| Task to carry out |
Reproduce each line of the material below exactly as it stands, changing nothing.

| Material for locating described items |

## start

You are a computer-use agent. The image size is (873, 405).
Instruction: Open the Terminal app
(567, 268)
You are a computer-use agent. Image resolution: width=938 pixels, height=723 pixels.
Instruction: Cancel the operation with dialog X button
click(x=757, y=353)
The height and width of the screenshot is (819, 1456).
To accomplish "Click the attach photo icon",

## end

| Task result |
You are a computer-use agent. The image size is (873, 405).
Instruction: Open the Terminal app
(567, 268)
You are a computer-use agent. Image resolution: width=938 pixels, height=723 pixels.
Instruction: Cancel the operation with dialog X button
click(x=757, y=353)
The height and width of the screenshot is (819, 1456).
To accomplish "Click the attach photo icon",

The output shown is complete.